TRECHO DO TEXTO:
^^^^^^^^^^^^^^^^

Musa – Com justiça, ninguém culpa outro esporte se alguma outra pessoa se acidenta. Se eu ando de bicicleta na praia e me acidento, qual a culpa que o ciclismo tem? Nenhuma. A Sky Brown estava em uma pista de skate que não é olímpica, com os pais dela e com um dos maiores nomes do skate mundial [Tony Hawk], se divertindo e caiu. É um esporte em que você pode cair. Você também pode cair da trave na ginástica. E a culpa é do esporte? Não. Acho que a discussão foi tirada de perspectiva. Falando especificamente das crianças, é uma coisa cultural [skatistas de faixas etárias diferentes andando juntos]. A gente não tem júnior, infantil, sub-isso ou sub-aquilo. Na cultura do skate, foi sempre assim que as pessoas competiram. A gente precisa entender isso. Claro que eu não posso ignorar que as reações emocionais de uma pessoa de 26 anos são diferentes de uma de 12, 13 anos. Mas, é importante [lembrar] que essa geração atual foi criada assim, competiu assim em X-Games e outros eventos. Acho que é um movimento natural da nossa Federação Internacional começar a colocar um limite de idade pós-Tóquio. Acho que isso vai acontecer, mas é muito mais pelas gerações que vêm com essa cabeça [de ser skatista de competição], e é natural que aconteça, porque o skate está ganhando um ambiente competitivo. A grande maioria dos que você vê na seleção, talvez 100%, não começaram no skate para competir, mas por diversão. Neste momento, o cenário do skate é diferente dos outros sim.

^^^^^^^^^^^^^^^^

DADOS FORNECIDOS:

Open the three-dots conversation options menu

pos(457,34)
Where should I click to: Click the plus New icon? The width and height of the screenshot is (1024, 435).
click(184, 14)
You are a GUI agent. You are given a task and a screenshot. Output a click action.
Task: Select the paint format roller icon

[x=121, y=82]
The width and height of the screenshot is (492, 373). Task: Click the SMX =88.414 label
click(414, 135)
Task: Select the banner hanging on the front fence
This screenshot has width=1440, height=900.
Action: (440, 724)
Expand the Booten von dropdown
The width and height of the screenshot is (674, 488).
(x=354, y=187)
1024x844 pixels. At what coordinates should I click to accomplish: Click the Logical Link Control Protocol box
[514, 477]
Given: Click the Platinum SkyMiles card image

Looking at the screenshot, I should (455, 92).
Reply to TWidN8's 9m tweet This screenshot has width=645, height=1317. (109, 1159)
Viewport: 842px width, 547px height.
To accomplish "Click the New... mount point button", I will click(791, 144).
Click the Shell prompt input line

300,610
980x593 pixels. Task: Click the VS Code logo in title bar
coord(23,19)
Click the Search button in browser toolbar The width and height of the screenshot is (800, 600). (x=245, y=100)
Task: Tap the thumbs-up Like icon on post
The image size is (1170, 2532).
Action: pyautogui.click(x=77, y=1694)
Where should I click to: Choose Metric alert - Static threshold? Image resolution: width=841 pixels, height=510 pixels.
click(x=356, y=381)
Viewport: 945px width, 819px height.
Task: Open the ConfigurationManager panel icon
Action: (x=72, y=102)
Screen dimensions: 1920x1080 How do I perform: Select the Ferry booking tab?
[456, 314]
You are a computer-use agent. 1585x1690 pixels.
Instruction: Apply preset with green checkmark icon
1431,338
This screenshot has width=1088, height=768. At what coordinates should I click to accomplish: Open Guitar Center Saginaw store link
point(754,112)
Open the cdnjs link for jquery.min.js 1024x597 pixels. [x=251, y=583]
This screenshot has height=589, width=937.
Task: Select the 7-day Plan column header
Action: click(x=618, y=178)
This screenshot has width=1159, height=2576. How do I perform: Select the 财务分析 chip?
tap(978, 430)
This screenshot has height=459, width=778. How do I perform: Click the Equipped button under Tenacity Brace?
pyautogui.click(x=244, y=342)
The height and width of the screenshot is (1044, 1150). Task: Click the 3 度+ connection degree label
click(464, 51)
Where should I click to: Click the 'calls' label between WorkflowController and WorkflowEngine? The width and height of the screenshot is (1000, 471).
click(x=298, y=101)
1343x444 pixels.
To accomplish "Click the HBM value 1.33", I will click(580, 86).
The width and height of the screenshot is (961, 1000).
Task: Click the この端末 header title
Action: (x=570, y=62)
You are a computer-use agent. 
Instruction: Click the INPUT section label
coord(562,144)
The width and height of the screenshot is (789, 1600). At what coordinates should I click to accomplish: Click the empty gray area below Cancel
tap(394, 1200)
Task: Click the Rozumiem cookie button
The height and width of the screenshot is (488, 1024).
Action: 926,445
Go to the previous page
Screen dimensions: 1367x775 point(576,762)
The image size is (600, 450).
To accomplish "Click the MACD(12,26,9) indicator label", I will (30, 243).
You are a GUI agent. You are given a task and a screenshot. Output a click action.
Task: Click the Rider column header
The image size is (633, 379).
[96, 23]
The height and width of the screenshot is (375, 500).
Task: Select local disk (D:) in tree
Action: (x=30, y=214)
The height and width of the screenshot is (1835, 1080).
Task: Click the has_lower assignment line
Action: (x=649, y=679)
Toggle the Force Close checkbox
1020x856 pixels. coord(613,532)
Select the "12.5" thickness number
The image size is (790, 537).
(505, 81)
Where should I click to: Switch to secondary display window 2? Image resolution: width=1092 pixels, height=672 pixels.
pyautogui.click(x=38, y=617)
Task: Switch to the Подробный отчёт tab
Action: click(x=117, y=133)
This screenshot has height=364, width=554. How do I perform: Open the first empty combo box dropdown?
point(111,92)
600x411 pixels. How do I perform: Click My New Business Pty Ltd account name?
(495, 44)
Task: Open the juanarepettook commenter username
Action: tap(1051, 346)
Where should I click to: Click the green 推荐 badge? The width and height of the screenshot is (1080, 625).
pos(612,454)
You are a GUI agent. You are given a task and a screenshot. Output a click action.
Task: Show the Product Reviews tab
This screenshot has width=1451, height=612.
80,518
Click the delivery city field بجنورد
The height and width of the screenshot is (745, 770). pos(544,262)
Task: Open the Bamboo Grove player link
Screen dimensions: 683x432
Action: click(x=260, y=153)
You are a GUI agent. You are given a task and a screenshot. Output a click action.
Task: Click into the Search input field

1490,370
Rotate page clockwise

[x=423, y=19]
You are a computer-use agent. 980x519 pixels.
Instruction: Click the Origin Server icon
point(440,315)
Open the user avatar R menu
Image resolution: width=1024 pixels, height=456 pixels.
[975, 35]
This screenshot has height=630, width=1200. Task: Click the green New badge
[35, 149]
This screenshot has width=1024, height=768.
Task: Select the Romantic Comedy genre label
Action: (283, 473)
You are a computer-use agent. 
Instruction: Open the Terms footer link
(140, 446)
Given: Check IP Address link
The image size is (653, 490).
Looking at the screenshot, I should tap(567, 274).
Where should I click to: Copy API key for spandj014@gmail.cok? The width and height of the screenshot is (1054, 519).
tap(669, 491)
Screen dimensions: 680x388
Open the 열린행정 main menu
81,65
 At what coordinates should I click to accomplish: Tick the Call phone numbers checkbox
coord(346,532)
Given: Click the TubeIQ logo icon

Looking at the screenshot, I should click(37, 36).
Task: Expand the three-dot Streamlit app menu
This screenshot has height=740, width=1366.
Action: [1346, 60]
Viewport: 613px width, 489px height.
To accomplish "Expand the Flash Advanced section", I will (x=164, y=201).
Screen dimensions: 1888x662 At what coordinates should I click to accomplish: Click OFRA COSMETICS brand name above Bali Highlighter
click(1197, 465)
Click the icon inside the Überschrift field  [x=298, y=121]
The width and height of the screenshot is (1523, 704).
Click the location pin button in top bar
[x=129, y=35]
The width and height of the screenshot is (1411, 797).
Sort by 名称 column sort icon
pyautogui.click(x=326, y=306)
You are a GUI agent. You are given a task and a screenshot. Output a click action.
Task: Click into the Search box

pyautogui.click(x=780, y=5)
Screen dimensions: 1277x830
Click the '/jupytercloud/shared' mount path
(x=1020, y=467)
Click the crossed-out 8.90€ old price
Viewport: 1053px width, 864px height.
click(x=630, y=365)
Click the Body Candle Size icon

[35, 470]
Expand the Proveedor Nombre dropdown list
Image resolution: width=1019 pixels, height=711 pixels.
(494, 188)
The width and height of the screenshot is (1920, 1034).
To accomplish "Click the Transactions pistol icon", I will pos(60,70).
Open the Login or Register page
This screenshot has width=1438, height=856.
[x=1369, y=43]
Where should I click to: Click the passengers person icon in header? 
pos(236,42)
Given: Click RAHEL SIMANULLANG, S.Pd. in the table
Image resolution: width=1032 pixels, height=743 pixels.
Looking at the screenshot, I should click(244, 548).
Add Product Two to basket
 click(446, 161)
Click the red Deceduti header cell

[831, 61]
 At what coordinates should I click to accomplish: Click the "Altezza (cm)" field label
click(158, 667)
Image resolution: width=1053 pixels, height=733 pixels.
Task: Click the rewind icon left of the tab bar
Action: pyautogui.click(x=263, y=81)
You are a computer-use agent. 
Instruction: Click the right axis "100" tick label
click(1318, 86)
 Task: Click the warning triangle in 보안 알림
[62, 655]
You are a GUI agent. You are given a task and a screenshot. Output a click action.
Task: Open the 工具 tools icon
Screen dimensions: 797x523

^^^^^^^^^^^^^^^^

TAREFAS A FAZER:
[A] Responda a estas perguntas sobre o trecho sobre skate:
(i) Com quem Sky Brown estava na pista quando caiu?
(ii) O que a Federação Internacional deve começar a fazer depois de Tóquio?
(iii) Por qual motivo a grande maioria dos atletas da seleção começou no skate?
[B] Continue o trecho sobre skate a partir da última frase.
As entradas não têm nada a ver com o trecho sobre skate.

RESPOSTAS POR TAREFA:
[A]
(i) Com os pais dela e com Tony Hawk.
(ii) Colocar um limite de idade.
(iii) Por diversão, e não para competir.

[B]
Agência Brasil: Você está na CBSk desde 2017, primeiro como vice do Bob Burnquist, um dos maiores nomes do skate em todos os tempos, depois na presidência, quando ele deixou o cargo, em junho do ano passado. Qual o balanço desse ciclo?
Musa – É de muito orgulho pelo trabalho, da gente começar uma federação que tinha uma pessoa voluntária trabalhando, hoje já são 17 colaboradores remunerados. Acho que vamos deixar um legado de estrutura do esporte e de organização do esporte que o skate nunca teve – também porque nunca quis ter. O skate, diga-se isso, sempre quis viver da forma que viveu. É que o skate olímpico é uma nova vertente, uma questão de possibilidade de um crescimento. Mas, é fundamental e importante a gente deixar a estrutura da confederação para fomento do esporte. O Brasil sempre foi uma potência no skate. O Bob é o precursor e foi o maior, junto com o Sandro [Dias, o Mineirinho], mas o Brasil sempre teve expoente. Tinha dificuldade de viajar para o exterior, mas quando essas barreiras foram ultrapassadas, o Brasil passou a ter muitos expoentes. A questão é que agora estamos conseguindo dar estrutura, aumentar a base do skate, fomentar e fazer com que grandes valores conseguissem chegar a campeonatos importantes para disputar.